= European Society for Primary Immunodeficiencies =

European medical association

The European Society for Primary Immunodeficiencies (ESID) is a Europe-wide medical association for healthcare professionals and researchers who deal with primary immunodeficiency diseases (PID).

== History ==

The European Society for Primary Immunodeficiencies was founded first as an informal group in 1983 in Rome, Italy. Over the following decade its membership and activities grew, and the society's first constitution was adopted in 1994. This signaled ESID's beginnings as a formal society. The constitution has since been revised twice, in 2000 and 2008. ESID has two sister societies: The International Nursing Group for Immunodeficiencies and the International Patient Organisation for Primary Immunodeficiencies.

== Activities ==

ESID hosts biennial meetings for the society's members. These gatherings are composed of scientific lectures on emerging diagnoses and treatment options, interactive discussions, research opportunities, and networking events. The 15th Biennial Meeting will take place in October, 2012 in Florence, Italy.

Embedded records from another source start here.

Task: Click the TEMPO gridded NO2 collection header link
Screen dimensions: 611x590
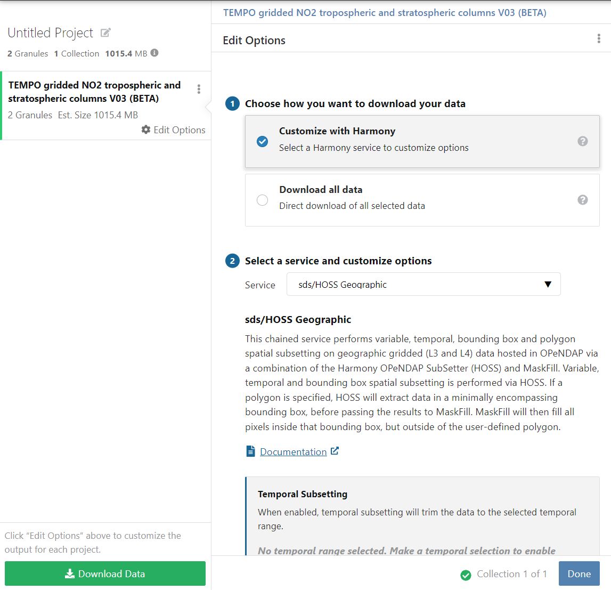Action: pyautogui.click(x=384, y=13)
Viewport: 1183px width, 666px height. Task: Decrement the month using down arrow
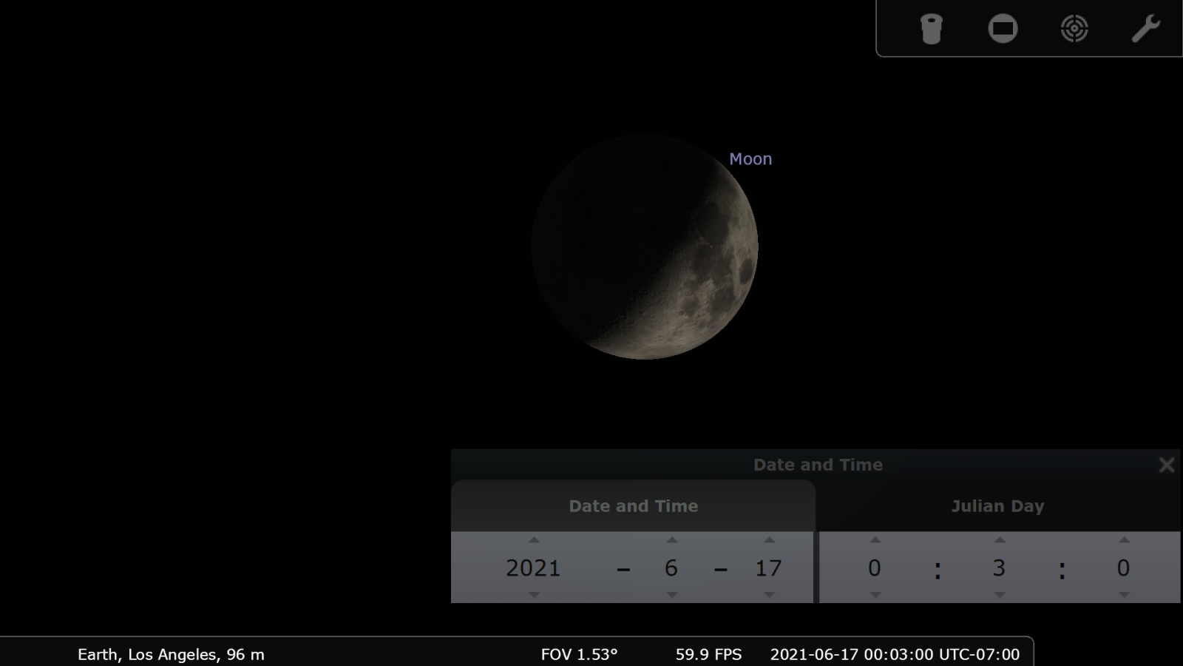671,595
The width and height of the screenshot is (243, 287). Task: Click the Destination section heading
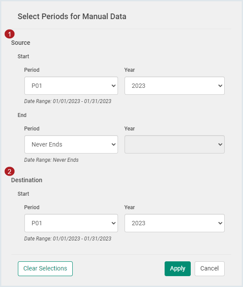pyautogui.click(x=27, y=180)
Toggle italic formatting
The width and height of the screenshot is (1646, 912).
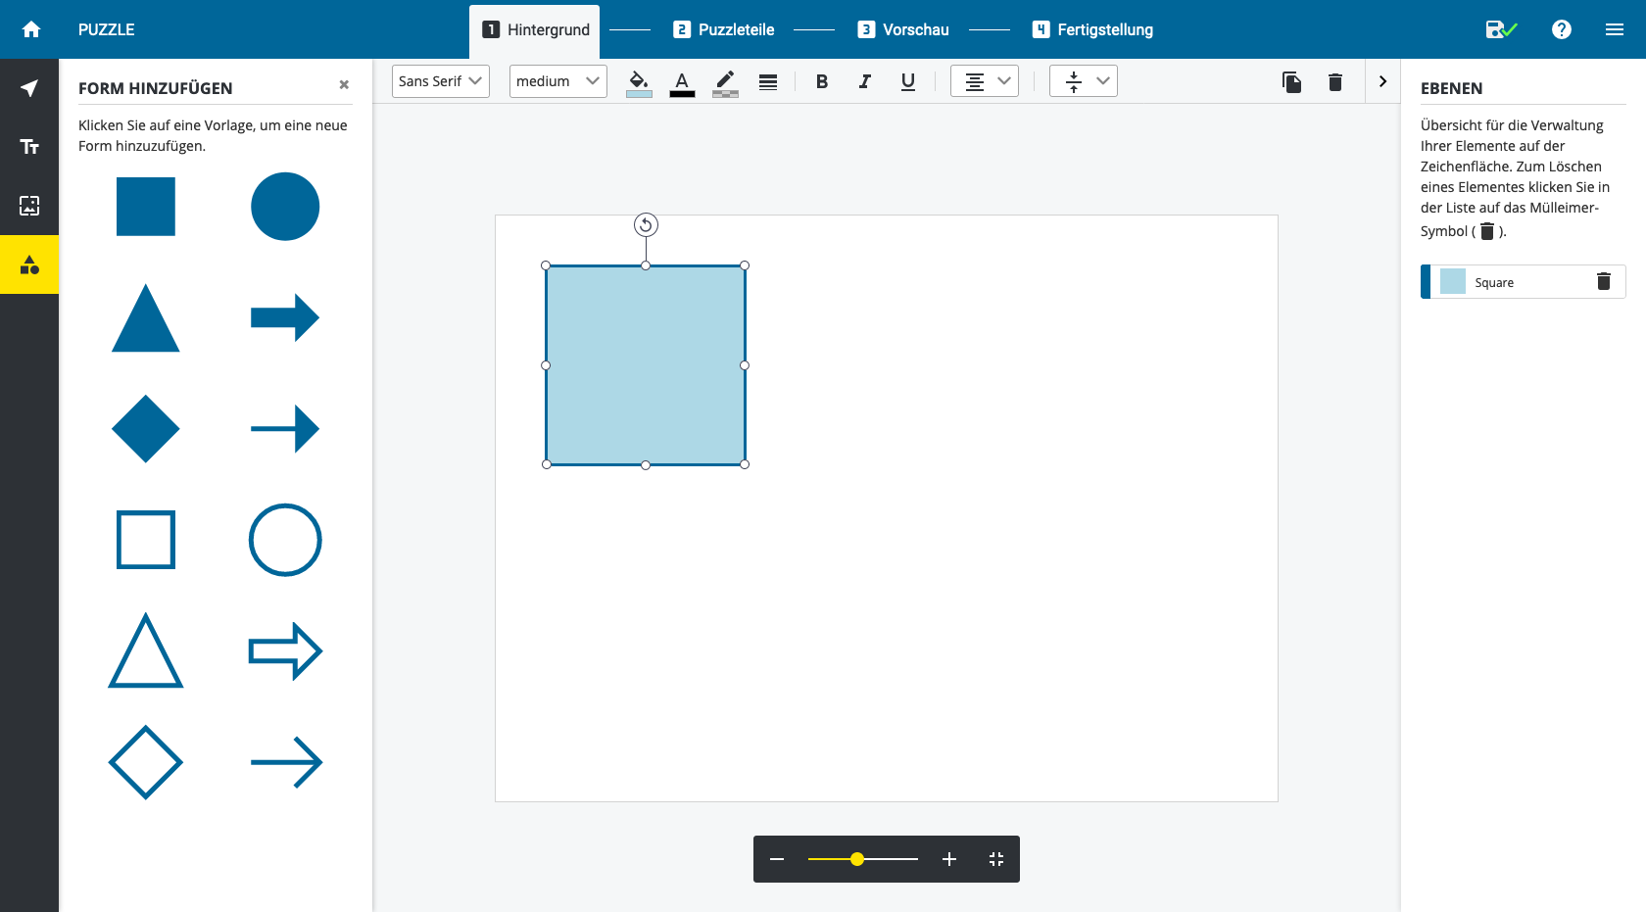click(864, 81)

The society also participates in several other scientific meetings each year, some of which are hosted by ESID. These meetings offer similar scientific content, though they are often smaller in their regional or educational focus. In 2011, ESID will host symposia in Prague and Tampere, Finland. The meeting taking place in Prague is ESID's 10th Spring Meeting and is part of ESIDS's PID Care in Development Working Party (PIDCD WP). Established in 2006, the PIDCD WP works to "increase awareness and facilitate diagnosis and care about PID patients in Western countries with less accessible PID care." The meetings that are part of this program focus on establishing professional organizations in developing regions and connecting professionals between different regions of Europe.

In addition to the PIDCD WP, ESID has several other Working Parties (WP). The Bone Marrow Transplantation and Gene Therapy Working Party works to "improve the outcome of transplant and gene therapy for severe congenital immunodeficiencies." The Clinical Working Party supports clinical research among ESPID members. The Educational Working Party works with young researchers and professionals in the PID field. The Genetic Working Party supports collaborative research between laboratories associated with ESPID. The Juniors Working Party is a forum for young entrants into the field of PID.

ESID has established biennial Summer Schools to educate young researchers and healthcare professionals in the field of primary immunodeficiency disorders (PID). The mission of these schools is to “enthuse, inform, and encourage the next generation of leaders in PID practice and research throughout Europe.” The curriculum consists of several days of workshops, discussions, and interaction between participants. Travel grants and scholarships are made available to encourage participation. The 2011 Summer School will be held in Il Ciocco, Tuscany, Italy.

ESID also maintains an online database containing patient data and information meant to be useful to potential researchers. The information is stripped of identifying factors on the part of the patients. As of March 2011, over 13,000 patients have been entered into the database.